I don't any experience fine tuning SQL Server tables for performance, but I'm trying out versions of the table with a clustered index on different columns. So far, this hasn't produced any noticeable difference. My current testing method is to just use an Input Tool connected to a Select Tool.

Has anyone ever had a similar experience and was able to improve read times when doing a SELECT * from a large SQL Server table?

Thank you in advance! If I can provide additional information let me know! :)

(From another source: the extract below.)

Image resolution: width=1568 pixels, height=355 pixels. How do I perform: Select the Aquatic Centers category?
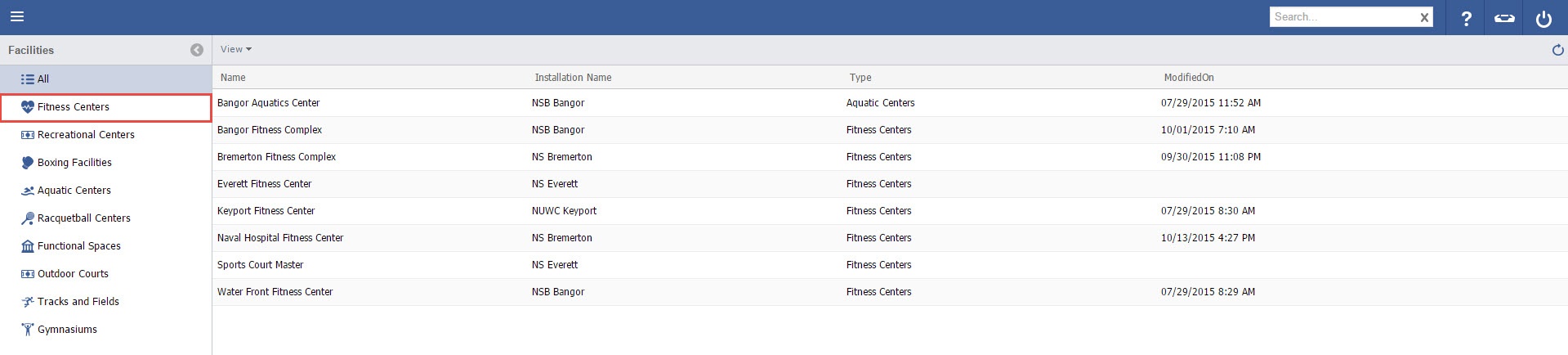[x=74, y=191]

wesley18mendonca_ · ‎06-01-2024

HI @benwh56

It sounds like the issue you are encountering may be more related to your SQL Server and its configuration rather than anything specific to Alteryx. While Alteryx is performing well when reading the .yxdb file, the performance bottleneck seems to be on the SQL Server side when reading the large table.

If you allows me...Make sure SQL Server has enough hardware and resourcers allocate; test and use a right index for you table; if your SQL Server is on a different network or geographical location, network latency can impact performance; enable and configure parallelism in SQL Server to leverage multiple CPUs... etc etc

cmcclellan · ‎06-01-2024

So it's the same table in the yxdb and SQL Server ? same record count ? I can understand why the yxdb is faster - it's local and Alteryx knows the data is "right there", when it's SQL Server you're reading over 15 million records, 30 columns (no mention of data type/s which can make a huge difference) and a SELECT * FROM <TABLE> which means you're doing a full table scan and not using an index at all (so it doesn't matter what index you define, you're not addressing it in the SELECT) and you want all that in memory on your computer .... so 6-7 hours might be OK. Alteryx is doing it, but also writing a lot of data to disk (I'm guessing) as it needs to. Add on network latency and SQL Server performance like @wesley18mendonca_ mentioned and I'm not sure if you can improve on the 6hrs.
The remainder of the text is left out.